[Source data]
- - -

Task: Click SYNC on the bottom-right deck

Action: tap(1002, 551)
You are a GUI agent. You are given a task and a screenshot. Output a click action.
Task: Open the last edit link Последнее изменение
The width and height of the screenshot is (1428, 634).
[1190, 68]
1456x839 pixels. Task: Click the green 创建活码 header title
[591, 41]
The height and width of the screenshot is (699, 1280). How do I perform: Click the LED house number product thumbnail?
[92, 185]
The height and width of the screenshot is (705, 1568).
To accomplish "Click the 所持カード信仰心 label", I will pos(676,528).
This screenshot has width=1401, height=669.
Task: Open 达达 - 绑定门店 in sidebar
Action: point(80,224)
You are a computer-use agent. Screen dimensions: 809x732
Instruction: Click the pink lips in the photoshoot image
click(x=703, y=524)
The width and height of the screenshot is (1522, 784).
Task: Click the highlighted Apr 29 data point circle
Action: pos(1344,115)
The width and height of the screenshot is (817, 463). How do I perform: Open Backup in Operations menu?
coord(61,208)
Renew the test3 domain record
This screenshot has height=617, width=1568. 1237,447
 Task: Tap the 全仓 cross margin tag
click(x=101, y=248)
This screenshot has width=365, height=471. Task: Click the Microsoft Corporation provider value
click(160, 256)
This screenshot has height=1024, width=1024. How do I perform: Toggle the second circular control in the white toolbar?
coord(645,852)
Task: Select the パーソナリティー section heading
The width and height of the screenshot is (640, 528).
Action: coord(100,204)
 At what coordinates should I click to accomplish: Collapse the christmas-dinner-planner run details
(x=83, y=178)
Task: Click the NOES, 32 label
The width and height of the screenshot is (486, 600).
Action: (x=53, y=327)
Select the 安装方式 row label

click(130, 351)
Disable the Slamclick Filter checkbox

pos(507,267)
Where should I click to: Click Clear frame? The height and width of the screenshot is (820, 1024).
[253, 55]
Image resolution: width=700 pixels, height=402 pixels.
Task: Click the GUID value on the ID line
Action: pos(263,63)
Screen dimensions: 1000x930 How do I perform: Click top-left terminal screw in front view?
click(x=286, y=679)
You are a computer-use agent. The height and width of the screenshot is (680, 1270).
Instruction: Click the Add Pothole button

- - -

**YOUR OBJECTIVE**
Retrieve every line above holding the word "agent".

**EXERCISE OUTPUT**
You are a GUI agent. You are given a task and a screenshot. Output a click action.
You are a computer-use agent. Screen dimensions: 809x732
You are a computer-use agent. The height and width of the screenshot is (680, 1270).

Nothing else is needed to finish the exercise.